Ce mode de fonctionnement primaire caractérise une incapacité à freiner l’impulsivité, à tolérer la frustration. C’est prendre un raccourci entre ressenti et comportement, ce qui évite de passer par une phase d’élaboration intellectuelle, trop coûteuse, trop vorace en énergie.
En compensation de cet acting out, c’est un sentiment d’impunité, d’omnipotence, de toute puissance mais il s’agit en arrière-plan d’une réactualisation des conflits internes avec une compulsion de répétition. C’est un mode d’expression d’enfant en bas âge envahi par la honte, le désespoir, et l’incapacité de résilience… leurs tensions psychologiques sont déplacées vers des voies moins coûteuses en énergie, en effort, en remise en question…
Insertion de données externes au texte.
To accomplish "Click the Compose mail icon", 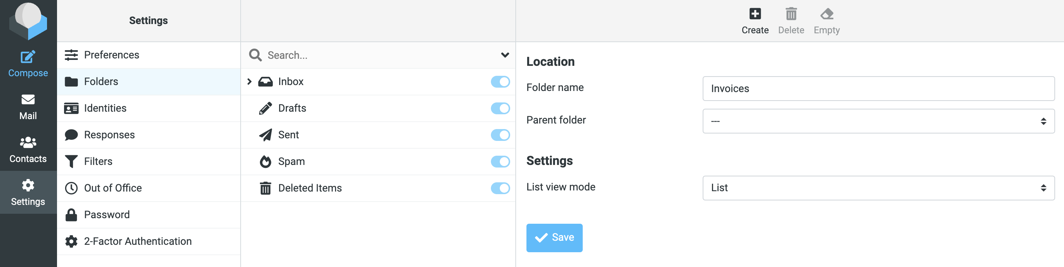I will coord(28,57).
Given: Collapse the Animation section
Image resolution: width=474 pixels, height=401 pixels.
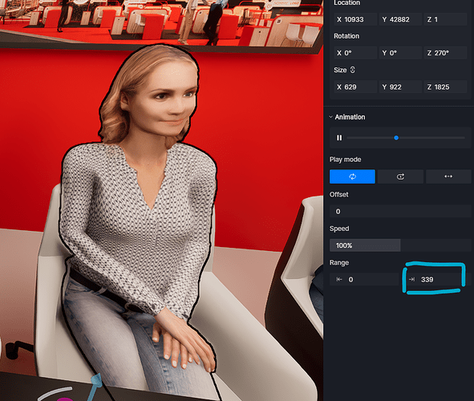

Ces individus qui font de l’acting out leur mode d’expression courante, cachent des squelettes émotionnels (voire pire) dans un placard qu’ils ne veulent surtout pas ouvrir. Pas très valorisant mais lorsque l’éducation fait montre d’un manque flagrant de limite et d’obligation, de la dévalorisation du débat contradictoire et d’une absence totale de la recherche de sources fiables, il ne faut pas s’étonner. Le goût de l’effort devrait être un pilier dans l’éducation, et nous sommes tous acteurs de nos vies…
« Le recours à l’acte, à la violence, est une réalisation narcissique de puissance pour échapper à la menace de vide narcissique créée par la captation spéculaire. Le retournement de la passivité en activité et, inversement, la cyclicité de ces processus se réfèrent à une angoisse de passivation et d’anéantissement, l’acte criminel sauvant d’un effondrement insupportable » (Balier, Zagury, Meloy).
Sources :
Raoult, P.-A. (2006). Clinique et psychopathologie du passage à l'acte. Bulletin de psychologie, Numéro 481(1), 7-16. https://doi.org/10.3917/bupsy.481.0007.
Vercier (V.). – Les états de déséquilibre mental, Thèse de médecine, Paris, 1938.
Tardif (Monique). – Le déterminisme de la carence d’élaboration psychique dans le passage à l’acte, dans Millaud (F.), Le passage à l’acte. Aspects cliniques et psychodynamiques, Paris, Masson, 1998, p. 25-40.